3.04.2010

Girls Night In

Often on Thursday evenings, hubby does manly things with his best friend across the street ("man-dates" I call them). While I vocally protest these times apart from our matrimonial bliss, secretly I lavish my girl's night in. I order my Netflix queue to send along period pieces and biopics and chick-flicks on my Thursdays in; and, I ready my cocktail shakers to create an array of pink drinks.

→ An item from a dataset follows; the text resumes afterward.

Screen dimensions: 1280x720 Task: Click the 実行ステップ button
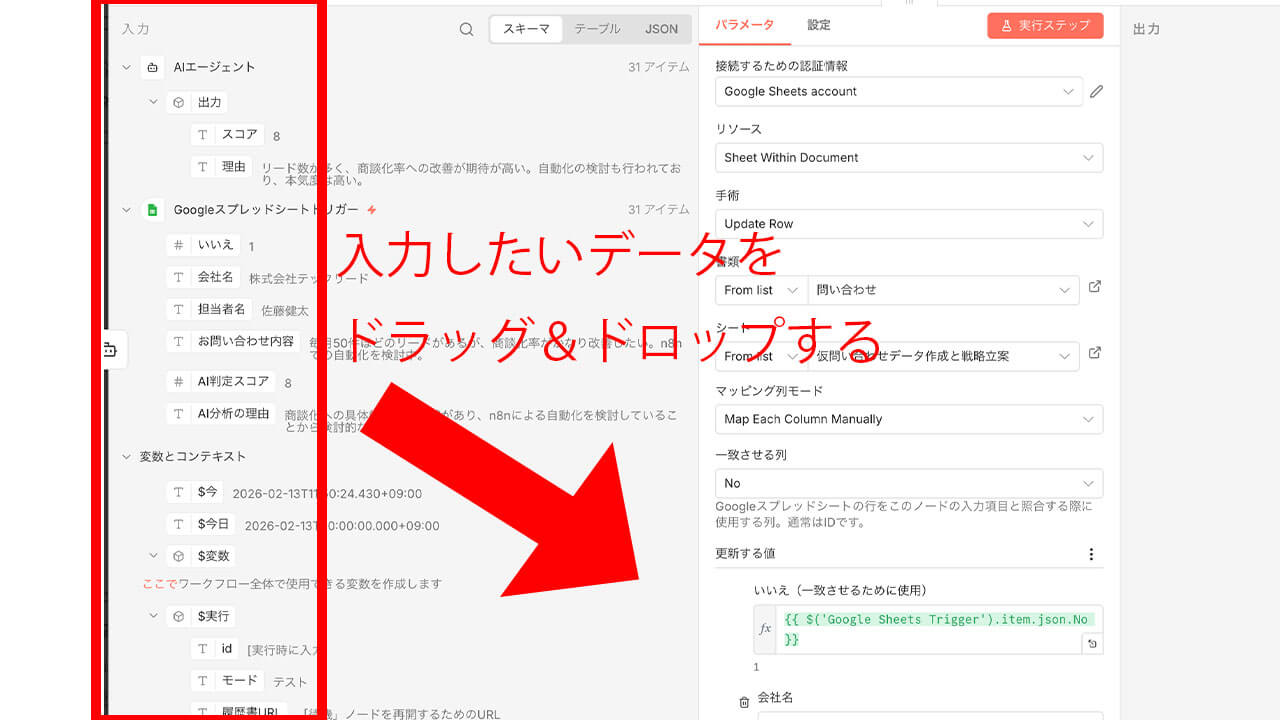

Tonight, I had the pleasure of screening Bright Star, the painfully romantic film that details the relationship between the poet John Keats and an enigmatic and creative seamstress Fanny Brawne. The film anoints its viewers with words and image alike. A simple shot of the female lead in her lush flower garden or a carefully choreographed scene of a dance or the reduced simplicities of the early 19th century British domestic spaces, the film delights and captivates. But most of all, it reminds us of the joy of poetry and the inimitable grace of a well-chosen word:


A Thing of Beauty from Endymion
by John Keats

A thing of beauty is a joy for ever:
Its loveliness increases; it will never
Pass into nothingness; but still will keep
A bower quiet for us, and a sleep
Full of sweet dreams, and health, and quiet breathing.
Therefore, on every morrow, are we wreathing
A flowery band to bind us to the earth,
Spite of despondence, of the inhuman dearth
Of noble natures, of the gloomy days,
Of all the unhealthy and o'er-darkened ways
Made for our searching: yes, in spite of all,
Some shape of beauty moves away the pall
From our dark spirits. Such the sun, the moon,
Trees old, and young, sprouting a shady boon
For simple sheep; and such are daffodils
With the green world they live in; and clear rills
That for themselves a cooling covert make
'Gainst the hot season; the mid-forest brake,
Rich with a sprinkling of fair musk-rose blooms:
And such too is the grandeur of the dooms
We have imagined for the mighty dead;
All lovely tales that we have heard or read:
An endless fountain of immortal drink,
Pouring unto us from the heaven's brink.